Texte intégral
TRIBUNAL JUDICIAIRE DE VERSAILLES
ORDONNANCE DE RÉFÉRÉ DU
16 SEPTEMBRE 2024
N° RG 24/00191 - N° Portalis DB22-W-B7I-R2AQ
Code NAC : 70D
DEMANDEURS
Monsieur [L] [T]
né le 21 Juin 1976 à [Localité 10],
demeurant [Adresse 6]
Madame [U] [C] épouse [T]
née le 09 Mars 1979 à [Localité 11],
demeurant [Adresse 6]
Représentés par Me Anne-sophie CHEVILLARD-BUISSON, avocat au barreau de VERSAILLES, vestiaire : 441
DEFENDEURS
Madame [H] [X] [J] [M] épouse [M]
née le 11 Mars 1985 à [Localité 13] (PORTUGAL), .
demeurant [Adresse 6]
Monsieur [N] [A] [E] [M]
né le 20 Juillet 1983 à [Localité 13] (PORTUGAL),
demeurant [Adresse 6]
Représentés par Me Olivier ROUAULT, avocat au barreau de VERSAILLES, vestiaire : 135
Débats tenus à l'audience du : 16 Juillet 2024
Nous, Géraldine LUNVEN, Vice-Présidente au Tribunal Judiciaire de Versailles, assistée de Virginie DUMINY, Greffier,
Après avoir entendu les parties comparantes ou leur conseil, à l’audience du 16 Juillet 2024, l’affaire a été mise en délibéré au 16 Septembre 2024, date à laquelle l’ordonnance suivante a été rendue :
EXPOSE DU LITIGE
Monsieur [L] [T] et Madame [U] [C] épouse [T] (ci-après dénommés « les époux [T] ») sont propriétaires d’une maison à usage d’habitation édifiée sur un terrain sis [Adresse 6] à [Localité 9], cadastré ZB n°[Cadastre 3], acquis le 22 février 2019.

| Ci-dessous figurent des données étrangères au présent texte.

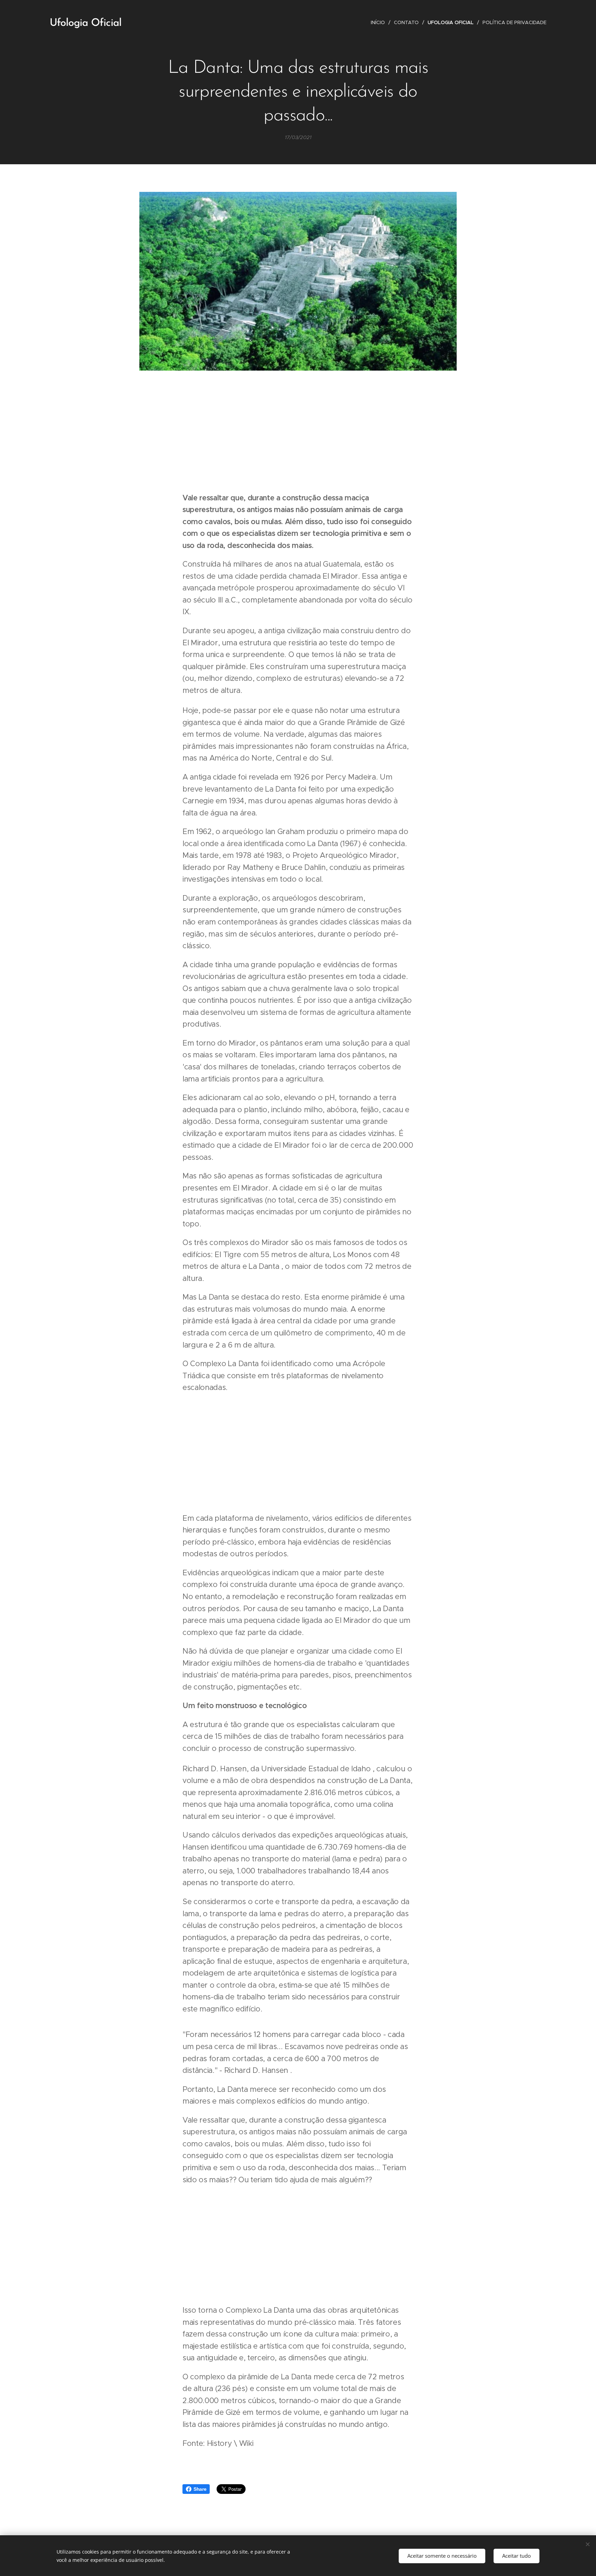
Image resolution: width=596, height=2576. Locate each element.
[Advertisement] (298, 432)
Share (199, 2489)
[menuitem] (379, 22)
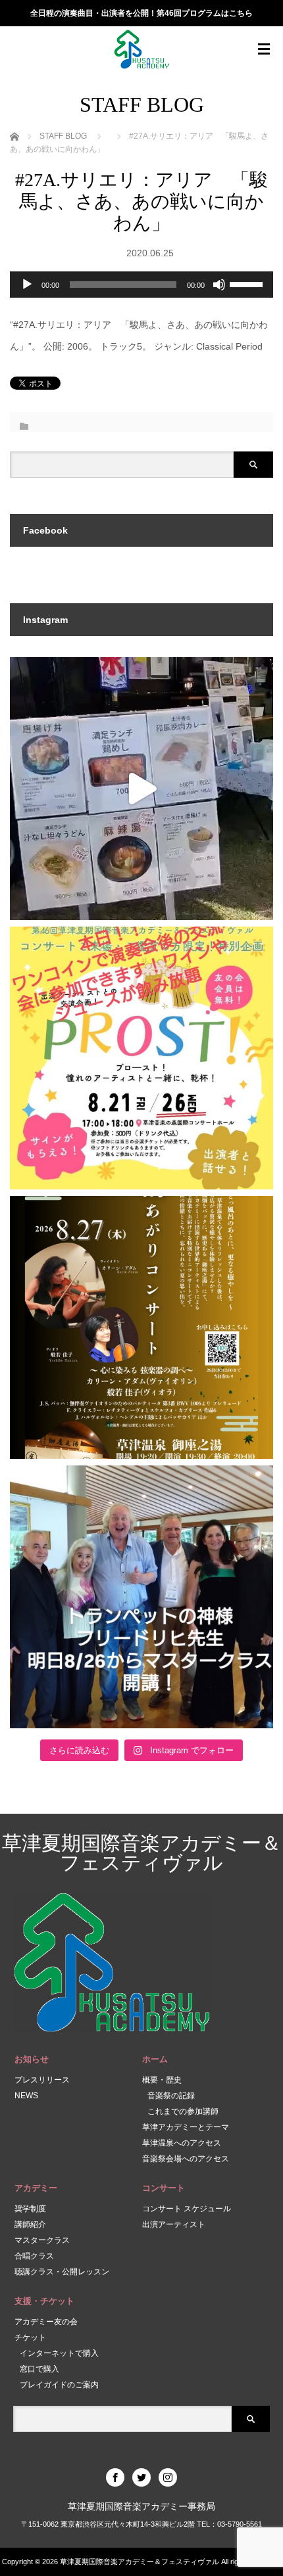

Monsieur [N] [E] [M] et Madame [H] [X] [J] épouse [M] (ci-après dénommés « les époux [M] ») sont propriétaires de la parcelle voisine cadastrée ZB n°[Cadastre 4] sur la commune [Localité 9] acquise le 19 juillet 2018, sur laquelle ils ont fait construire une maison à usage d’habitation.
Les époux [M] ont édifié un mur séparatif entre les deux parcelles.
Considérant que le mur édifié par les époux [M] empiétait sur leur parcelle et la tentative de conciliation n’ayant pas abouti, les époux [T] ont fait assigner les époux [M] devant le président du tribunal judiciaire de Versailles statuant en référé par acte de commissaire de justice du 1er février 2024 aux fins de voir principalement ordonner sous astreinte la démolition du mur litigieux, et subsidiairement la désignation d’un expert géomètre au visa de l’article 145 du code de procédure civile.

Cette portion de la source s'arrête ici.